Но вскоре выяснилось, что мамина ярость пропала зря. Когда на следующий день я поднялась на террасу, Умара нигде не было видно. И на следующий. И еще много недель.
Абу, который продолжал проводить время на террасе, — видимо, отбывая наказание за непростительную ошибку, — заметил:
— Похоже, твоя мама была не права. Я все же сумел отпугнуть его.
Отставив чашку с чаем, я опустилась на стул, который совсем недавно занимал Умар, и тихонько заплакала.
— Почему он на меня рассердился, Абу?
— С чего ты так решила?
— А почему он избегает меня?
— Возможно, это к лучшему, Дина, — задумчиво проговорил Абу. — Наверное, его матери удалось убедить его в том, что не получилось у твоей мамы. В том, что ваша дружба пустая блажь. Что она все равно прекратится со временем. И лучше сейчас, пока не стало слишком поздно.
— Слишком поздно?
— Да, ты ведь почти взрослая. Юная женщина. Будь разумна, Бети. Похоже, именно это пытается делать Умар.
— И это говоришь ты, Абу?
— Это тайна — только между нами. Может, это единственная практичная косточка во мне — твоя мама и не догадывается о ней. Дело в том, Дина, что вы с Умаром больше не дети. Мама права. Вы делитесь друг с другом не фруктами, а стихами. Пришло время расставаться с детством, прежде чем на смену сломанным костям не пришли разбитые сердца. Видимо, Умар достаточно мудр, чтобы понимать это. Последуй его примеру.
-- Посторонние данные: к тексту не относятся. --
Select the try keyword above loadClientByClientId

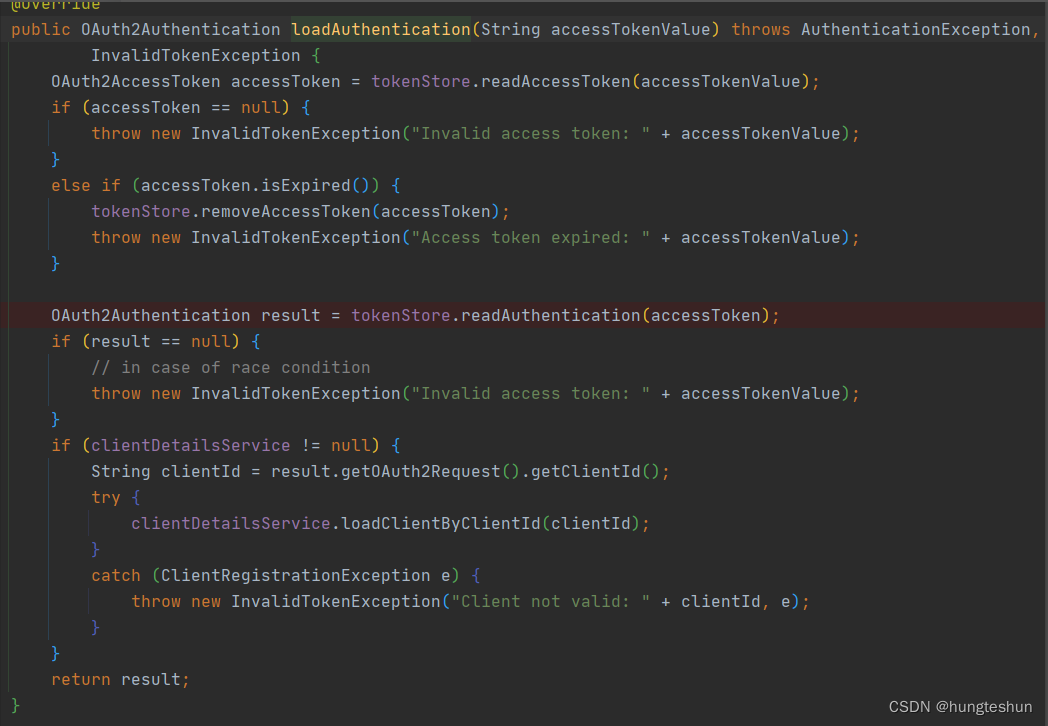(104, 497)
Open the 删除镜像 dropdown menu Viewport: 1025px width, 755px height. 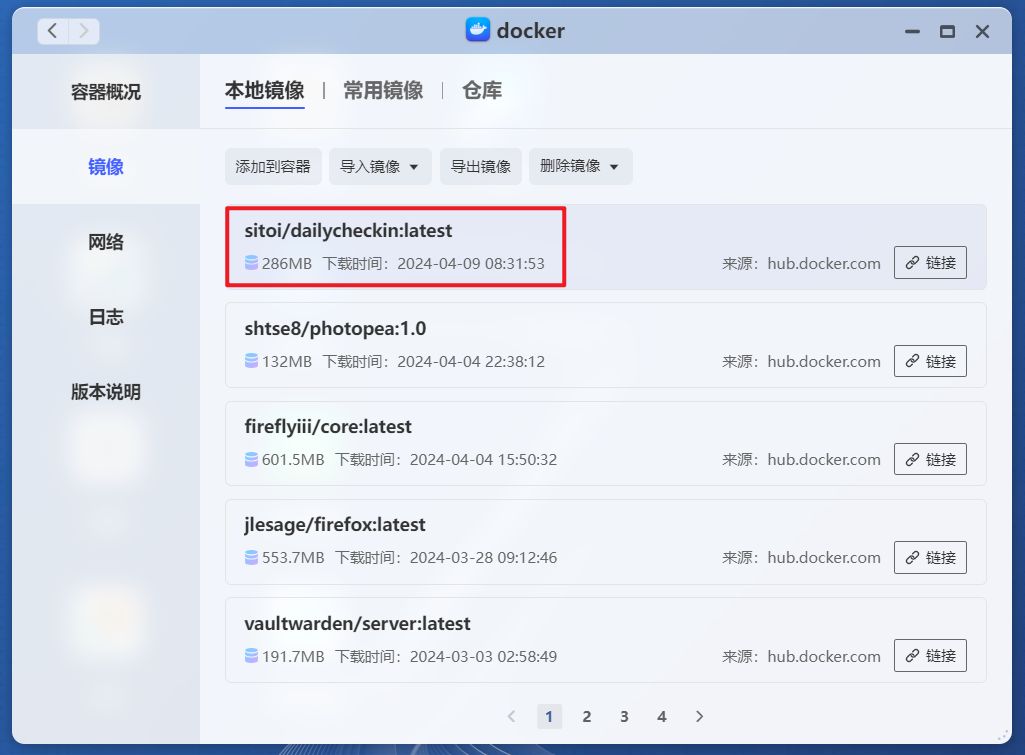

Вскоре я перестала украдкой высматривать Умара. Научилась читать в одиночестве. Но с поэзией дела обстояли не так просто. Стихами необходимо делиться. Читать их вслух. И это ушло из моей жизни. Только в Мухаррам я читала вслух — ноха, ритмические строки о жертве и трагедии. Их нельзя перевести на другой язык, ибо они — голос сердца и веры.